Recorded data:

--

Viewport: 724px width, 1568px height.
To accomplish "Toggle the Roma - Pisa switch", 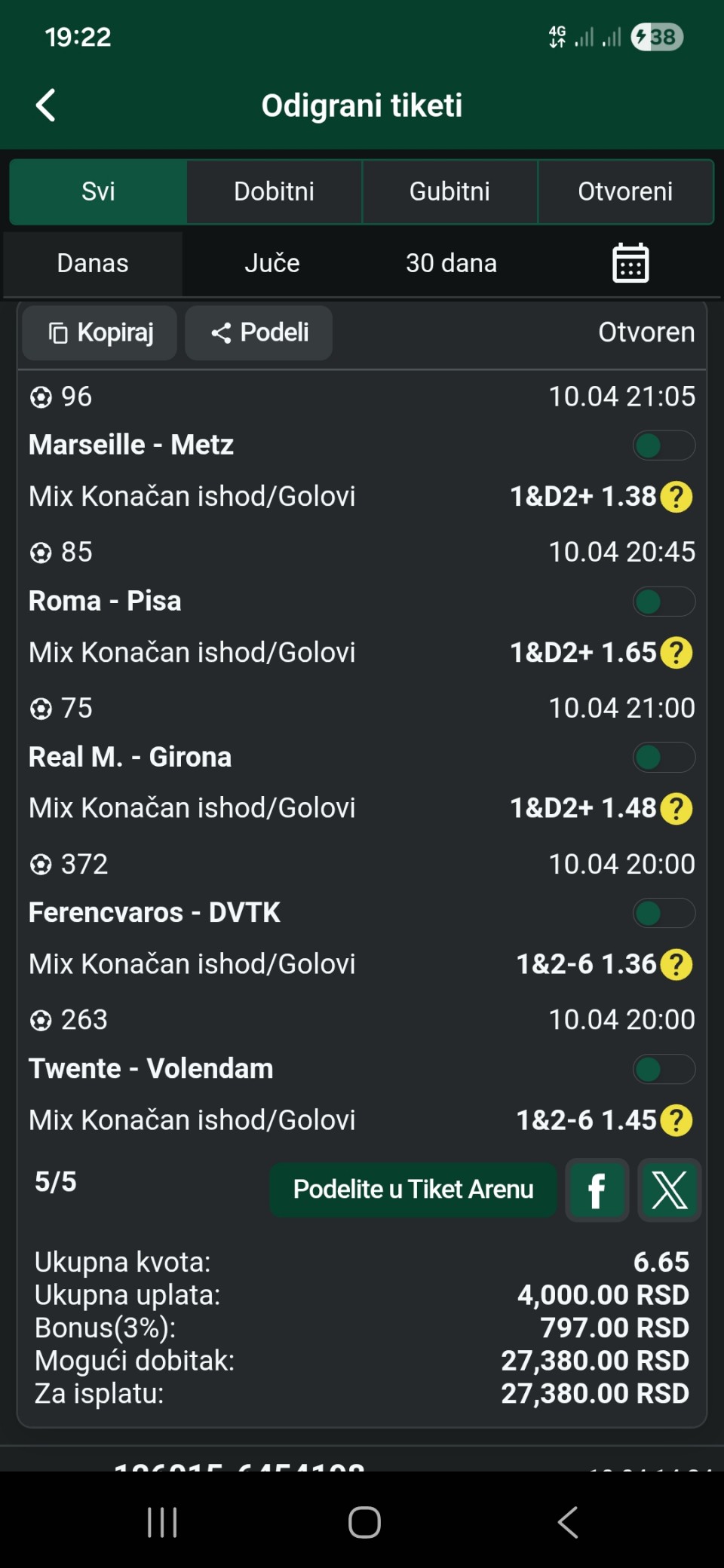I will pos(664,602).
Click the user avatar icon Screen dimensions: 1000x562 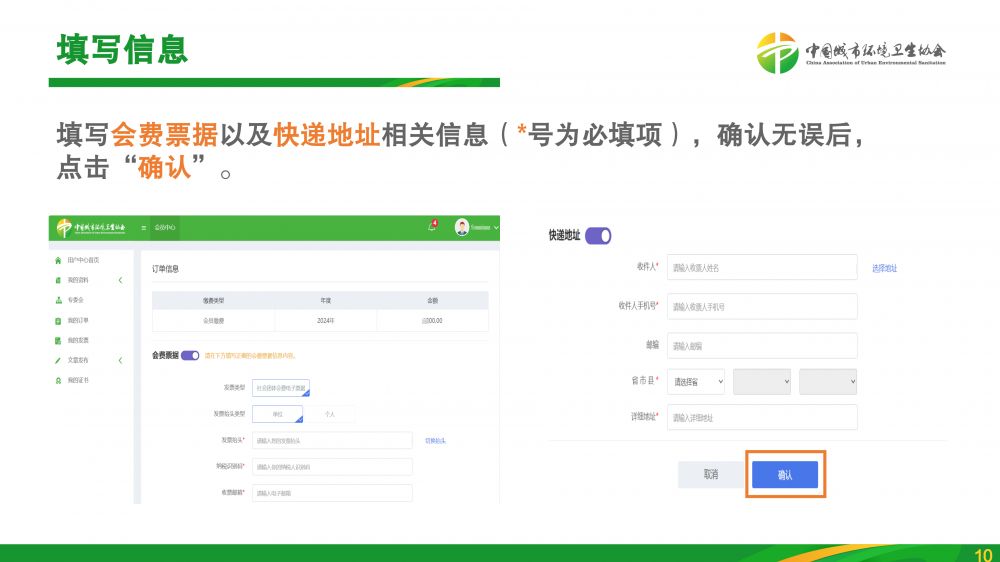[462, 227]

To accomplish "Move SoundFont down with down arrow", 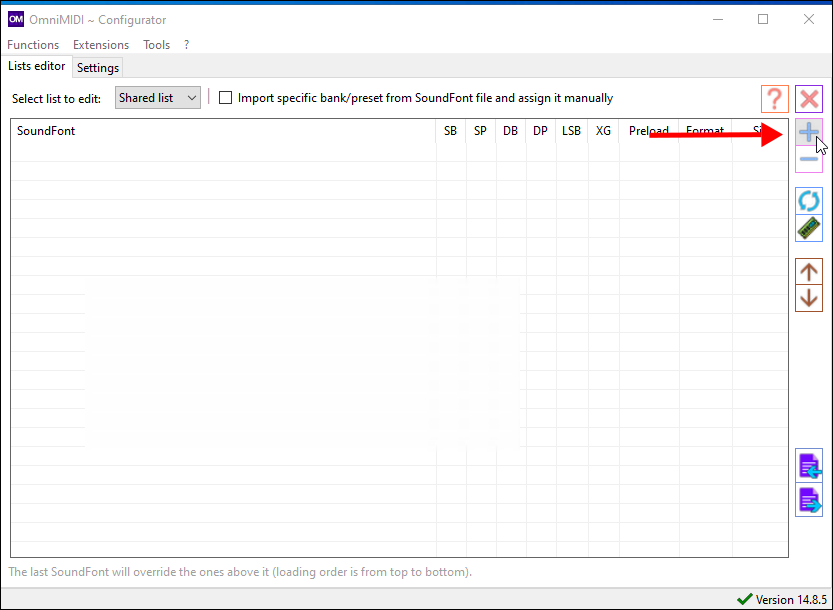I will 808,298.
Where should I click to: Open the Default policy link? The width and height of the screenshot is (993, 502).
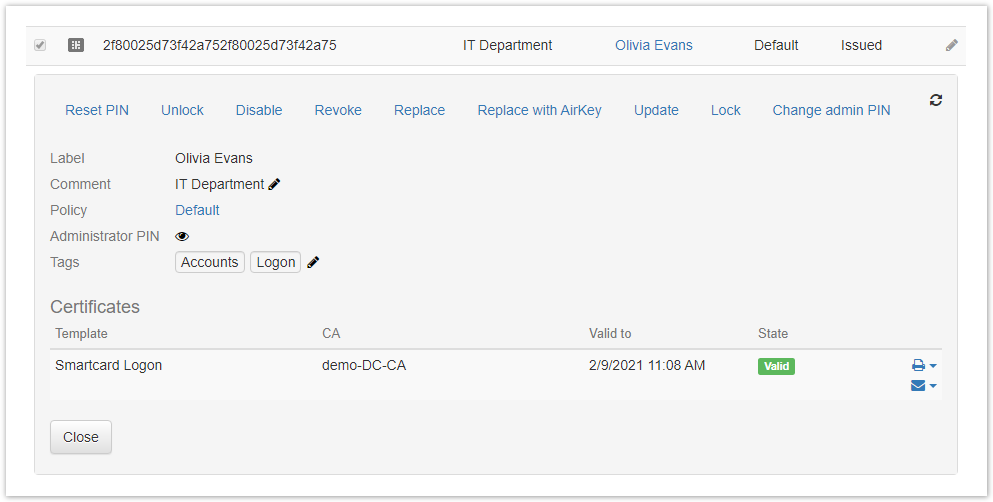[197, 210]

--

■ **Work to be completed**: Each line from the line containing "Where should I" through the last line above must be written out exactly, and every picture must be omitted.

■ **Result for this exercise**:
Where should I click to: Open the Default policy link? The width and height of the screenshot is (993, 502).
[197, 210]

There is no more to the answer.